Bus service not reduced in September, Port Authority says

Contrary to what was written in The Tartan’s Sept. 10 article, “Port Authority reduces bus service by 10 percent,” the Port Authority of Allegheny County did not further reduce their service in September as originally planned. Thanks to Act 44, which was passed in July and will allow for the tolling of I-80 as a source of revenue. The Port Authority was able to receive sufficient funding to eliminate its $80 million deficit.

Although legislation has been released forbidding the tolling of federal highways, the Port Authority will continue to move ahead with Act 44.

“Congress hasn’t begun to consider [the opposing legislation] yet, and so we’re moving forward,” said Robert Grove, Port Authority director of media relations.

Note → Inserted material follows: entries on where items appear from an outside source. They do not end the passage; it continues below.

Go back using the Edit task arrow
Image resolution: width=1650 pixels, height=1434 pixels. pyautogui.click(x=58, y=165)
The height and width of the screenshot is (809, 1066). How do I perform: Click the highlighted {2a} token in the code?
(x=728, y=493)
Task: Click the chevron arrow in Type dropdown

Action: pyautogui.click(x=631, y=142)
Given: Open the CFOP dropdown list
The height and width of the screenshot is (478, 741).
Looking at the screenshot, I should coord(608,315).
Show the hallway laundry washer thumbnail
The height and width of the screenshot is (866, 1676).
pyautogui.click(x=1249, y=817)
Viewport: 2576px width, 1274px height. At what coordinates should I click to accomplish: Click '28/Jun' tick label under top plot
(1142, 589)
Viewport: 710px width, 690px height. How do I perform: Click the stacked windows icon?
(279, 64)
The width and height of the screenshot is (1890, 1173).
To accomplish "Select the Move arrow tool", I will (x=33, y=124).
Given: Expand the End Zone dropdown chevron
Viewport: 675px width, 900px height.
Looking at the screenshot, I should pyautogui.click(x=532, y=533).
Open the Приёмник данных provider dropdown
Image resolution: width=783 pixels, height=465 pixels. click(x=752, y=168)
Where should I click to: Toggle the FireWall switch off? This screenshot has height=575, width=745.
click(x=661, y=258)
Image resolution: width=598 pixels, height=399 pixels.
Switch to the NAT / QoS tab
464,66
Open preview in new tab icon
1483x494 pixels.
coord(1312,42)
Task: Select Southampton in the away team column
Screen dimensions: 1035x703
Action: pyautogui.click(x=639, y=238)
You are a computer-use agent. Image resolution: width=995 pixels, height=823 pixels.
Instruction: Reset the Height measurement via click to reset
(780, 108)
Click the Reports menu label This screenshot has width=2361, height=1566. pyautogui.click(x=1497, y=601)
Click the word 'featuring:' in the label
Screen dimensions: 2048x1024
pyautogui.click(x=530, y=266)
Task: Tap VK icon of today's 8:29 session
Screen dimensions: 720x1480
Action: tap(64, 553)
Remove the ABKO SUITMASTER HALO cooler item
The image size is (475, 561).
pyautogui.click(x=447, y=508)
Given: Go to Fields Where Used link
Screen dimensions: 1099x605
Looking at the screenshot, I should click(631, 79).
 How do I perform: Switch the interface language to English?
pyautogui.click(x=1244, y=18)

The Pennsylvania Transportation Funding and Reform Commission, directed in 2005 to investigate the funding crisis faced by Pennsylvania’s highway, bridge, and transit systems, produced a full report addressing problems and calling on the Port Authority to reform its policies. Along with Act 44, the Port Authority has taken several other steps to pull itself out of a deficit and to address the Pennsylvania Transportation Funding and Reform Commission’s call for business reforms. The Port Authority held a series of six public workshops to evaluate the efficiency of rail and bus services.

As a result, the Port Authority instituted a broad series of cost-saving initiatives.

One of these is Connect ‘09, an 18-month initiative that hopes to connect individual neighborhoods with the larger Pittsburgh region by allowing all regional operators to pick up and discharge patrons throughout all of Allegheny County. For this, they plan on enhancing the coordination of transit services and adopting a regional fare collection system based on smart card technology.

With this project, the Port Authority hopes to prove that it will be able to run as efficiently as possible once it receives new funding, such as toll revenues from I-80.

Only non-represented employees, those not under a union, were affected by the cost-saving initiatives. Over 90 percent of Port Authority employees are unionized.

The Port Authority accelerated the departure of employees in a Deferred Retirement Options plan, and eliminated both “lifetime health care” and their $500 monthly pension plans.
By June 30, the Port Authority had eliminated 374 budgeted positions and instituted 203 layoffs.

Port Authority’s next step is to address legacy costs, the obligation to pay pensions and health care costs for both retirees and current employees as part of those employees’ benefits plan.

To make the necessary changes, the Port Authority must hold a series of collective bargaining talks with labor unions. The talks have yet to formally begin, but the Port Authority insists that they will be scheduled sometime before the union agreement expires Jan. 1, 2008.

“Much of our cost structure has to be addressed through cost bargaining. We do have the unilateral power to change management and pension plans, which we changed six months ago. We’re doing everything we can on the managerial end, and our goal is to gain a lot of savings in the collective bargaining agreement that is coming up with the several workers’ unions,” Grove said.

A fare increase will take effect Jan. 1, 2008, but the Port Authority has yet to determine the amount of the raise or the fare structure.

However, in order to gain expected millions more in revenue, a Port Authority committee has proposed to raise the currently discounted ride fee for Carnegie Mellon and University of Pittsburgh students. The University of Pittsburgh currently pays $282,000 per month for this service, and Carnegie Mellon pays $64,000 per month.

The proposal has recommended a 15 percent increase per year for five years. However, Carnegie Mellon has a reserve to protect against a significant increase, and the university expects the student fee increase to fall under 15 percent.

“The fee generally changes every year. In this case, I believe that we will be able to keep the increase for next year at no more than $2 to $3 per semester,” said Michael Murphy, associate vice president of enrollment services. “Our current reserve will allow us to keep the student fee below the 15 percent, likely between 5 and 10 percent.”

Murphy expects the Port Authority to authorize the 15 percent increase by Friday. Carnegie Mellon will hold further discussions in October before signing any final agreement.
The the new agreement will take effect in November.

“We have had a very positive relationship with the Port Authority, and it is clear that students value the service,” Murphy said. “PAT [Port Authority] has been clear for some time that our negotiated fee was well below their standard fare, and that at some point we would need to increase our negotiated rate.”